# DRPS Analysis
This notebook analyses data scraped from the [DRPS website](http://www.drps.ed.ac.uk/) regarding University of Edinburgh courses. We utilise modified versions of common graph algorithms, specifically for topological sort and connected components.

## Imports
We begin by importing the pandas library for data manipulation. Additionally, we import the `processing.py` and `graphs.py` files. The primary use of `processing.py` is extracting information from raw strings using regular expressions. We implement the `Graph` and `PriorityGraph` classes in `graphs.py`, which utilise adjacency lists. `PriorityGraph` additionally stores a "priority" associated with each vertex, which will be explained later.

In [1]:
import pandas as pd
import processing
from graphs import *

DATA_PATH = "./data/courses.json"
COURSE_CODE_PATTERN = "(math|infr).*" # Modify this RegEx to filter by course codes

courses_df = pd.read_json(DATA_PATH, orient="index").filter(regex=COURSE_CODE_PATTERN, axis="index").dropna()
courses_df.head()

Unnamed: 0,title,outline_level_year,entry_pre_req,delivery_start
math08073,Undergraduate Course: Mathematics for the Natu...,SCQF Level 8 (Year 1 Undergraduate),,Semester 2
math08074,Undergraduate Course: Engineering Mathematics ...,SCQF Level 8 (Year 1 Undergraduate),,Semester 1
math08075,Undergraduate Course: Engineering Mathematics ...,SCQF Level 8 (Year 1 Undergraduate),,Semester 2
infr11176,Postgraduate Course: Fundamentals of Data Mana...,SCQF Level 11 (Postgraduate),,Semester 1
infr11167,Postgraduate Course: Performance Programming (...,SCQF Level 11 (Postgraduate),It is RECOMMENDED that students have passed\nH...,Semester 2


## Dataset
The dataset initially consists entirely of rows of raw strings, indexed by course codes. We use regular expressions to extract information such as the typical year taken, the semester the course starts in, and which courses are listed as prerequisites. We also define a `start_score` for each course, which is simply `[typical year taken].[starting semster]`. For example, a course typically taken in Year 3 that starts in Semester 2 would be assigned `3.2`. This is a quick-and-dirty way to define a value that we can use as our notion of priority later on.

In [2]:
outline = courses_df["outline_level_year"]
start = courses_df["delivery_start"]

courses_df["year"] = pd.to_numeric(outline.apply(processing.year))
courses_df["start_semester"] = pd.to_numeric(start.apply(processing.semester))

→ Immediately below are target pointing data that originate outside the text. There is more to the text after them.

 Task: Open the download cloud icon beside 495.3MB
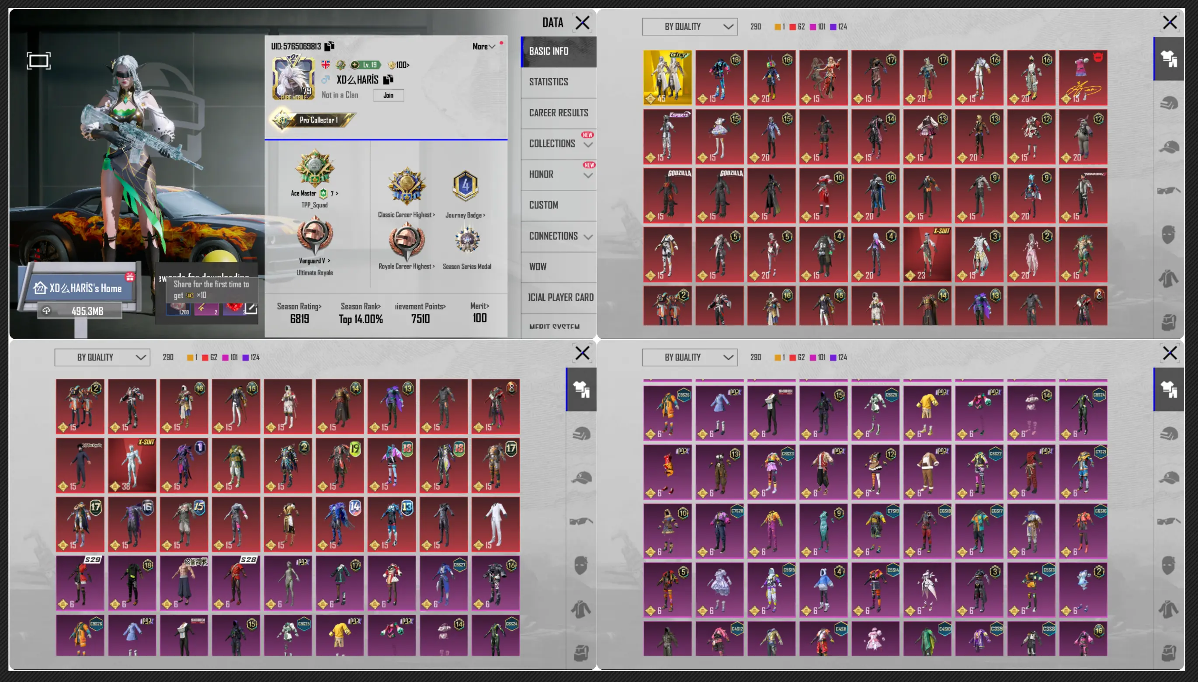tap(46, 311)
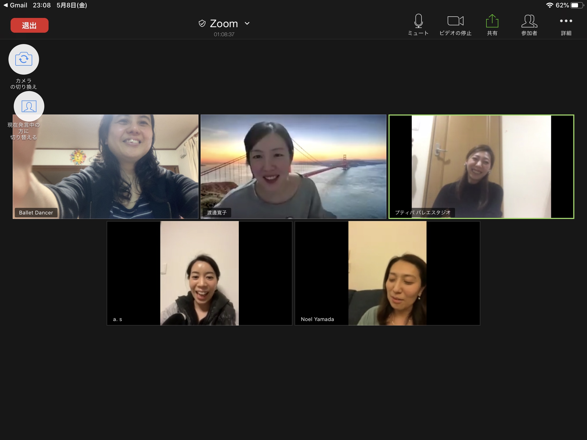Select 渡邊寛子 video tile
587x440 pixels.
click(x=293, y=167)
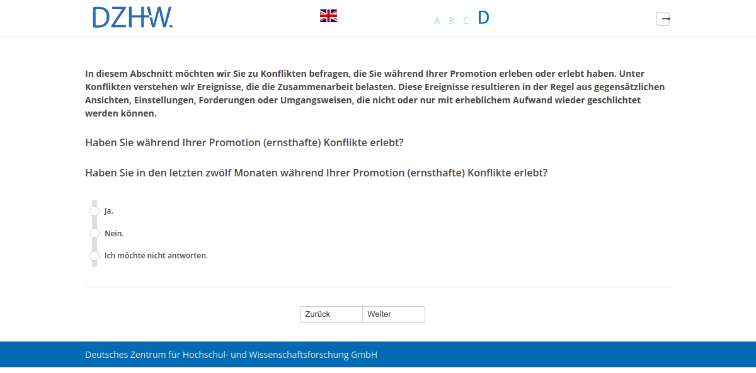Switch language using the British flag icon
The image size is (756, 373).
point(328,15)
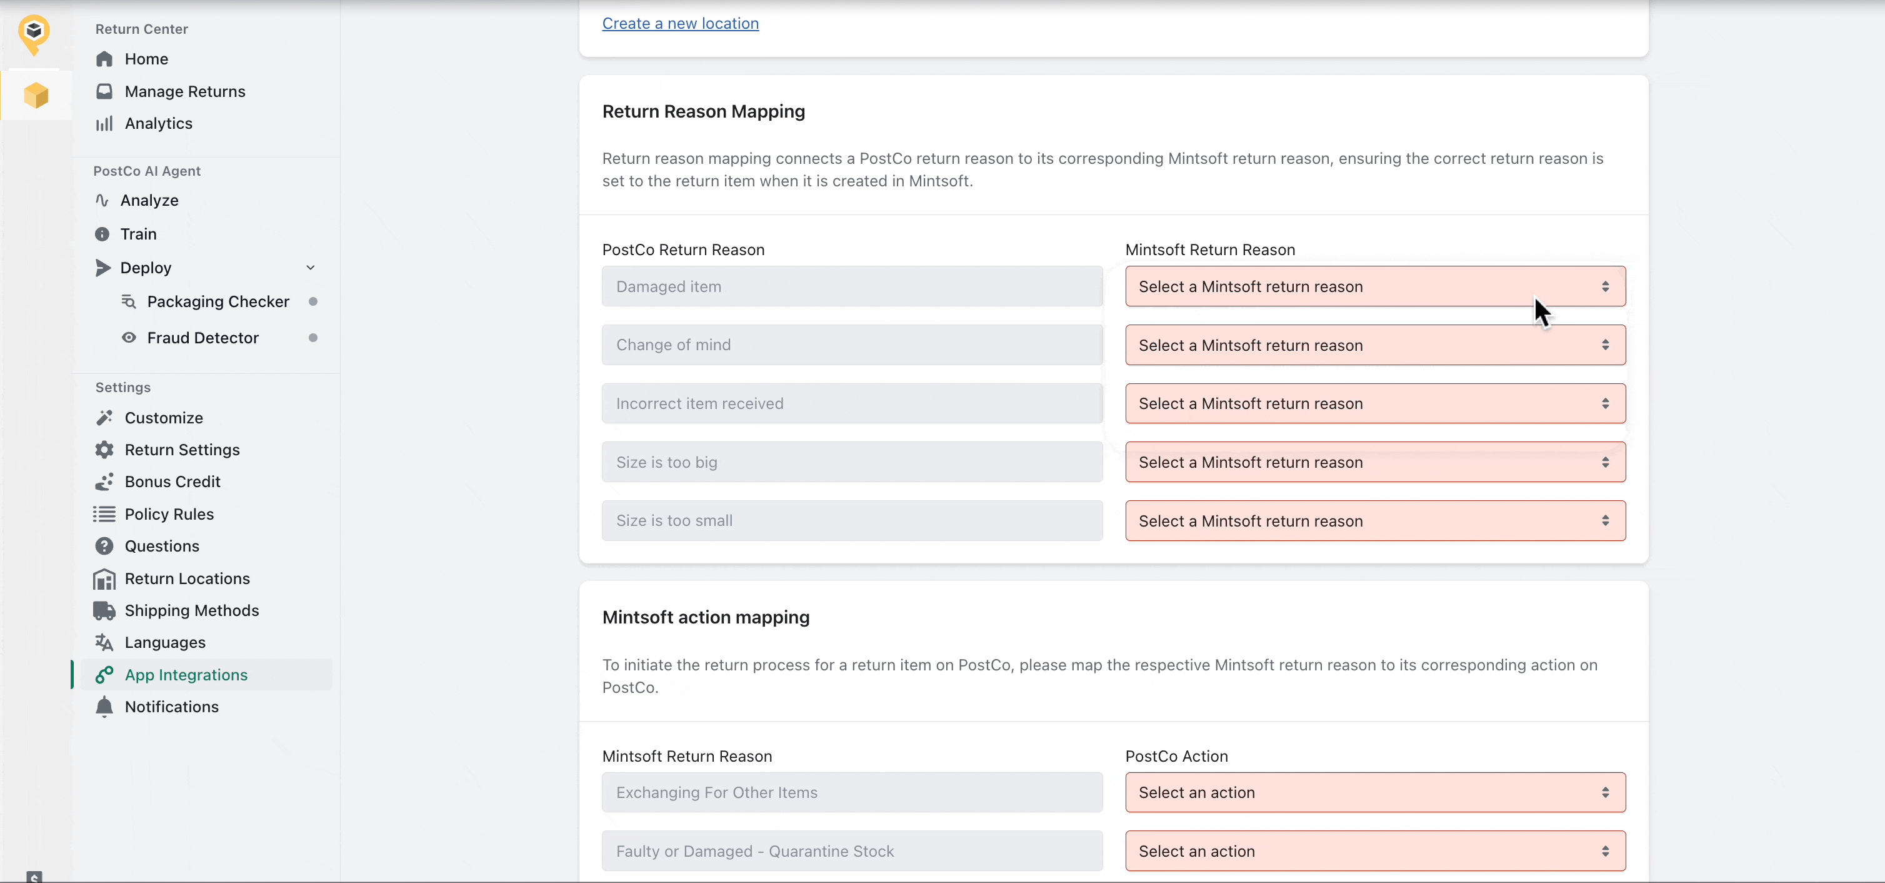Click the Change of mind reason field
Image resolution: width=1885 pixels, height=883 pixels.
coord(852,345)
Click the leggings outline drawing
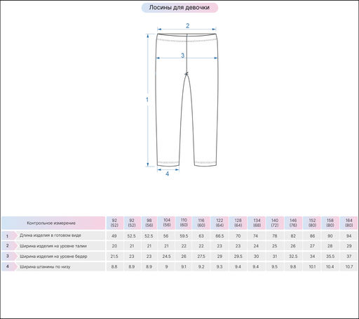Image resolution: width=359 pixels, height=319 pixels. tap(187, 100)
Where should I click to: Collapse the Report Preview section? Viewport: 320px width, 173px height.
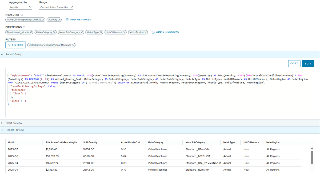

courses_df["start_score"] = courses_df["year"] + courses_df["start_semester"] * 0.1
courses_df = courses_df.dropna()

courses_df["title"] = courses_df["title"].apply(processing.title)

courses_df["prereqs"] = courses_df["entry_pre_req"].apply(processing.prereq)
courses_df.drop(labels=["outline_level_year", "entry_pre_req", "delivery_start"], axis="columns", inplace=True)

courses_df.head()

Unnamed: 0,title,year,start_semester,start_score,prereqs
math08073,Mathematics for the Natural Sciences 1b,1,2,1.2,[]
math08074,Engineering Mathematics 1a,1,1,1.1,[]
math08075,Engineering Mathematics 1b,1,2,1.2,[]
infr11176,Fundamentals of Data Management,7,1,7.1,[]
infr11167,Performance Programming,7,2,7.2,[infr11175]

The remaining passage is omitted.